* **Stated exercise**
Reproduce each of the following records line for line, without altering anything.

*** Data excerpts ***

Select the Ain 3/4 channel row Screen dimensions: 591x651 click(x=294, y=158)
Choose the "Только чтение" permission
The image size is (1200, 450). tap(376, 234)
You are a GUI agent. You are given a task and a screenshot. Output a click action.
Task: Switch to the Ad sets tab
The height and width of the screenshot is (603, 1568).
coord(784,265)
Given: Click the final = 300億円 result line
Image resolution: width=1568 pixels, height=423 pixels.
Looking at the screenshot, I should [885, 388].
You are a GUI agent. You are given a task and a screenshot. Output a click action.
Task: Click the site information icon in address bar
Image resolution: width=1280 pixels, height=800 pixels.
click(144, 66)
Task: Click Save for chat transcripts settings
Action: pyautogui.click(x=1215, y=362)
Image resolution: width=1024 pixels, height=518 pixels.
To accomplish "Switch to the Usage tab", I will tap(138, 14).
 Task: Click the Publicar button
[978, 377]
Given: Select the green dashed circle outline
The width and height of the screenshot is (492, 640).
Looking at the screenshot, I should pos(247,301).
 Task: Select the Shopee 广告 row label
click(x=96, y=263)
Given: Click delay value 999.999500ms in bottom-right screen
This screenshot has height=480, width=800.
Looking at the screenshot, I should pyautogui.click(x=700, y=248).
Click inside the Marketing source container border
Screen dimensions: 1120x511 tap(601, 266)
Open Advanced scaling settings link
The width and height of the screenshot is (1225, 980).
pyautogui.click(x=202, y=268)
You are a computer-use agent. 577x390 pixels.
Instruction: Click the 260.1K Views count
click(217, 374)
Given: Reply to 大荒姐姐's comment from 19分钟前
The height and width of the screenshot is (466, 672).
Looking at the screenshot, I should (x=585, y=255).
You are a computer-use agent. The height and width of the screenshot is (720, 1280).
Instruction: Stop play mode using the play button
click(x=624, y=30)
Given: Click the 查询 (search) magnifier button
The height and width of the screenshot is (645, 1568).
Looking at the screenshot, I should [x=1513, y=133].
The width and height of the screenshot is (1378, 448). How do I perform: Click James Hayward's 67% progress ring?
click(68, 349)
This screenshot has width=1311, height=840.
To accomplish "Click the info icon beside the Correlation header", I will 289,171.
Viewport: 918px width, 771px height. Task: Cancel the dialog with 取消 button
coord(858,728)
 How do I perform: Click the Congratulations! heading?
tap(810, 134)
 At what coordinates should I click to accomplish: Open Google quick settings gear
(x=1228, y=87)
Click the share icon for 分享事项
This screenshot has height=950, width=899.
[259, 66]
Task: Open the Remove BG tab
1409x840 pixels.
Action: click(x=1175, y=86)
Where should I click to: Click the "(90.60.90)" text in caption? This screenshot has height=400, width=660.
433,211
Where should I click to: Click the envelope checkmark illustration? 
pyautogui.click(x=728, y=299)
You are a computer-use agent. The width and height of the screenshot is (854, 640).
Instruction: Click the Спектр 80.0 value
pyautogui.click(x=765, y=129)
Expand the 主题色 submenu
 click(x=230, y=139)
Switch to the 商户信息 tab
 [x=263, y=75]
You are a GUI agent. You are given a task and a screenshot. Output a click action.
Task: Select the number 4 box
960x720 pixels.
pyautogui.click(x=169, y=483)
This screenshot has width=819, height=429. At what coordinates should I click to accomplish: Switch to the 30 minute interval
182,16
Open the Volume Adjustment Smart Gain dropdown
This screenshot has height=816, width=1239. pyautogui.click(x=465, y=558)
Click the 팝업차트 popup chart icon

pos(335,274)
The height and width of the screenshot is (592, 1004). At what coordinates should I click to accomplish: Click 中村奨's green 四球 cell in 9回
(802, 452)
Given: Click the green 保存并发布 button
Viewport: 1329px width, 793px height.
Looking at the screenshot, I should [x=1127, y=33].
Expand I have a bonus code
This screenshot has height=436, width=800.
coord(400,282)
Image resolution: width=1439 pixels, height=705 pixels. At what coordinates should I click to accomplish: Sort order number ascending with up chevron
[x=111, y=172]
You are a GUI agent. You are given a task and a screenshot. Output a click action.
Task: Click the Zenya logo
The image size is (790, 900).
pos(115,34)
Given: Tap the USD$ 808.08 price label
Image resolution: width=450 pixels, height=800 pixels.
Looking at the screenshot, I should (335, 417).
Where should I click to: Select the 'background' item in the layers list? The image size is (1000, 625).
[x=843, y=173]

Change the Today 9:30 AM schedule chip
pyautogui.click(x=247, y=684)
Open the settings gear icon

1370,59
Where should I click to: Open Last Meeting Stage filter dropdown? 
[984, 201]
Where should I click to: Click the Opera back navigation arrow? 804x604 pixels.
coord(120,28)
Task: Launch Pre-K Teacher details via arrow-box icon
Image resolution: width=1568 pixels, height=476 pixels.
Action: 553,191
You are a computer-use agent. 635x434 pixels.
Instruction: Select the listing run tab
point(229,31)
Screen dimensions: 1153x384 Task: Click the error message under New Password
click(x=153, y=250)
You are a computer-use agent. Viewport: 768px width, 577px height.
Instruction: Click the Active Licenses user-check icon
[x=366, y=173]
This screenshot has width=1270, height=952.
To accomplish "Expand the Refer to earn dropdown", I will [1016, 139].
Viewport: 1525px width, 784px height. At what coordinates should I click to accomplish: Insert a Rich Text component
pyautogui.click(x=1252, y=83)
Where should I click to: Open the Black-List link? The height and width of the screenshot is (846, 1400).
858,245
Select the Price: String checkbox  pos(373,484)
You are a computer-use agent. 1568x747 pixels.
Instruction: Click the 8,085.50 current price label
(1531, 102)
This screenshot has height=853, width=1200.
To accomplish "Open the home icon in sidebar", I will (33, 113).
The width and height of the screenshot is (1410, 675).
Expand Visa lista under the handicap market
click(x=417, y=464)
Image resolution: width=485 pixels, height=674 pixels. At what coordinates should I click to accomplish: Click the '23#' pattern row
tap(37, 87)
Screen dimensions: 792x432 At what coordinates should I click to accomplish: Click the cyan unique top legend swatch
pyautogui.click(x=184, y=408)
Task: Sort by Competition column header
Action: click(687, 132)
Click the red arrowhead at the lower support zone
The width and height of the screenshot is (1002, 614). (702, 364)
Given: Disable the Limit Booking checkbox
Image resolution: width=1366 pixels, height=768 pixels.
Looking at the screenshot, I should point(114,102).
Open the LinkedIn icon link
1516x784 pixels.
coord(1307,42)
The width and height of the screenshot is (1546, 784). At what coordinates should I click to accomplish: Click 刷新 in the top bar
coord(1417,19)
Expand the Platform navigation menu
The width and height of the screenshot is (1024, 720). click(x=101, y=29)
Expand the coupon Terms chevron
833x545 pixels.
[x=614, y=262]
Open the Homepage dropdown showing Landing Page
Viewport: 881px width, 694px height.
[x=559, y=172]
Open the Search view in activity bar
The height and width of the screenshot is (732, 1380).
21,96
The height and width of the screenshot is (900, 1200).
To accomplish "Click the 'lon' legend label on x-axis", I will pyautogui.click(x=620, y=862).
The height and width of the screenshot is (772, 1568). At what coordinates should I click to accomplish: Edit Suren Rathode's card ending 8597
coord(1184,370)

***

* **Answer in full**
Select the Ain 3/4 channel row Screen dimensions: 591x651 click(x=294, y=158)
Choose the "Только чтение" permission
The image size is (1200, 450). tap(376, 234)
You are a GUI agent. You are given a task and a screenshot. Output a click action.
Task: Switch to the Ad sets tab
The height and width of the screenshot is (603, 1568).
coord(784,265)
Given: Click the final = 300億円 result line
Image resolution: width=1568 pixels, height=423 pixels.
Looking at the screenshot, I should [885, 388].
You are a GUI agent. You are given a task and a screenshot. Output a click action.
Task: Click the site information icon in address bar
Image resolution: width=1280 pixels, height=800 pixels.
click(144, 66)
Task: Click Save for chat transcripts settings
Action: pyautogui.click(x=1215, y=362)
Image resolution: width=1024 pixels, height=518 pixels.
To accomplish "Switch to the Usage tab", I will tap(138, 14).
 Task: Click the Publicar button
[978, 377]
Given: Select the green dashed circle outline
The width and height of the screenshot is (492, 640).
Looking at the screenshot, I should pos(247,301).
 Task: Select the Shopee 广告 row label
click(x=96, y=263)
Given: Click delay value 999.999500ms in bottom-right screen
This screenshot has height=480, width=800.
Looking at the screenshot, I should pyautogui.click(x=700, y=248).
Click inside the Marketing source container border
Screen dimensions: 1120x511 tap(601, 266)
Open Advanced scaling settings link
The width and height of the screenshot is (1225, 980).
pyautogui.click(x=202, y=268)
You are a computer-use agent. 577x390 pixels.
Instruction: Click the 260.1K Views count
click(217, 374)
Given: Reply to 大荒姐姐's comment from 19分钟前
The height and width of the screenshot is (466, 672).
Looking at the screenshot, I should (x=585, y=255).
You are a computer-use agent. The height and width of the screenshot is (720, 1280).
Instruction: Stop play mode using the play button
click(x=624, y=30)
Given: Click the 查询 (search) magnifier button
The height and width of the screenshot is (645, 1568).
Looking at the screenshot, I should [x=1513, y=133].
The width and height of the screenshot is (1378, 448). How do I perform: Click James Hayward's 67% progress ring?
click(68, 349)
This screenshot has width=1311, height=840.
To accomplish "Click the info icon beside the Correlation header", I will 289,171.
Viewport: 918px width, 771px height. Task: Cancel the dialog with 取消 button
coord(858,728)
 How do I perform: Click the Congratulations! heading?
tap(810, 134)
 At what coordinates should I click to accomplish: Open Google quick settings gear
(x=1228, y=87)
Click the share icon for 分享事项
This screenshot has height=950, width=899.
[259, 66]
Task: Open the Remove BG tab
1409x840 pixels.
Action: click(x=1175, y=86)
Where should I click to: Click the "(90.60.90)" text in caption? This screenshot has height=400, width=660.
433,211
Where should I click to: Click the envelope checkmark illustration? 
pyautogui.click(x=728, y=299)
You are a computer-use agent. The width and height of the screenshot is (854, 640).
Instruction: Click the Спектр 80.0 value
pyautogui.click(x=765, y=129)
Expand the 主题色 submenu
 click(x=230, y=139)
Switch to the 商户信息 tab
 [x=263, y=75]
You are a GUI agent. You are given a task and a screenshot. Output a click action.
Task: Select the number 4 box
960x720 pixels.
pyautogui.click(x=169, y=483)
This screenshot has width=819, height=429. At what coordinates should I click to accomplish: Switch to the 30 minute interval
182,16
Open the Volume Adjustment Smart Gain dropdown
This screenshot has height=816, width=1239. pyautogui.click(x=465, y=558)
Click the 팝업차트 popup chart icon

pos(335,274)
The height and width of the screenshot is (592, 1004). At what coordinates should I click to accomplish: Click 中村奨's green 四球 cell in 9回
(802, 452)
Given: Click the green 保存并发布 button
Viewport: 1329px width, 793px height.
Looking at the screenshot, I should [x=1127, y=33].
Expand I have a bonus code
This screenshot has height=436, width=800.
coord(400,282)
Image resolution: width=1439 pixels, height=705 pixels. At what coordinates should I click to accomplish: Sort order number ascending with up chevron
[x=111, y=172]
You are a GUI agent. You are given a task and a screenshot. Output a click action.
Task: Click the Zenya logo
The image size is (790, 900).
pos(115,34)
Given: Tap the USD$ 808.08 price label
Image resolution: width=450 pixels, height=800 pixels.
Looking at the screenshot, I should (335, 417).
Where should I click to: Select the 'background' item in the layers list? The image size is (1000, 625).
[x=843, y=173]

Change the Today 9:30 AM schedule chip
pyautogui.click(x=247, y=684)
Open the settings gear icon

1370,59
Where should I click to: Open Last Meeting Stage filter dropdown? 
[984, 201]
Where should I click to: Click the Opera back navigation arrow? 804x604 pixels.
coord(120,28)
Task: Launch Pre-K Teacher details via arrow-box icon
Image resolution: width=1568 pixels, height=476 pixels.
Action: 553,191
You are a computer-use agent. 635x434 pixels.
Instruction: Select the listing run tab
point(229,31)
Screen dimensions: 1153x384 Task: Click the error message under New Password
click(x=153, y=250)
You are a computer-use agent. Viewport: 768px width, 577px height.
Instruction: Click the Active Licenses user-check icon
[x=366, y=173]
This screenshot has width=1270, height=952.
To accomplish "Expand the Refer to earn dropdown", I will [1016, 139].
Viewport: 1525px width, 784px height. At what coordinates should I click to accomplish: Insert a Rich Text component
pyautogui.click(x=1252, y=83)
Where should I click to: Open the Black-List link? The height and width of the screenshot is (846, 1400).
858,245
Select the Price: String checkbox  pos(373,484)
You are a computer-use agent. 1568x747 pixels.
Instruction: Click the 8,085.50 current price label
(1531, 102)
This screenshot has height=853, width=1200.
To accomplish "Open the home icon in sidebar", I will (33, 113).
The width and height of the screenshot is (1410, 675).
Expand Visa lista under the handicap market
click(x=417, y=464)
Image resolution: width=485 pixels, height=674 pixels. At what coordinates should I click to accomplish: Click the '23#' pattern row
tap(37, 87)
Screen dimensions: 792x432 At what coordinates should I click to accomplish: Click the cyan unique top legend swatch
pyautogui.click(x=184, y=408)
Task: Sort by Competition column header
Action: click(687, 132)
Click the red arrowhead at the lower support zone
The width and height of the screenshot is (1002, 614). (702, 364)
Given: Disable the Limit Booking checkbox
Image resolution: width=1366 pixels, height=768 pixels.
Looking at the screenshot, I should point(114,102).
Open the LinkedIn icon link
1516x784 pixels.
coord(1307,42)
The width and height of the screenshot is (1546, 784). At what coordinates should I click to accomplish: Click 刷新 in the top bar
coord(1417,19)
Expand the Platform navigation menu
The width and height of the screenshot is (1024, 720). click(x=101, y=29)
Expand the coupon Terms chevron
833x545 pixels.
[x=614, y=262]
Open the Homepage dropdown showing Landing Page
Viewport: 881px width, 694px height.
[x=559, y=172]
Open the Search view in activity bar
The height and width of the screenshot is (732, 1380).
21,96
The height and width of the screenshot is (900, 1200).
To accomplish "Click the 'lon' legend label on x-axis", I will pyautogui.click(x=620, y=862).
The height and width of the screenshot is (772, 1568). At what coordinates should I click to accomplish: Edit Suren Rathode's card ending 8597
coord(1184,370)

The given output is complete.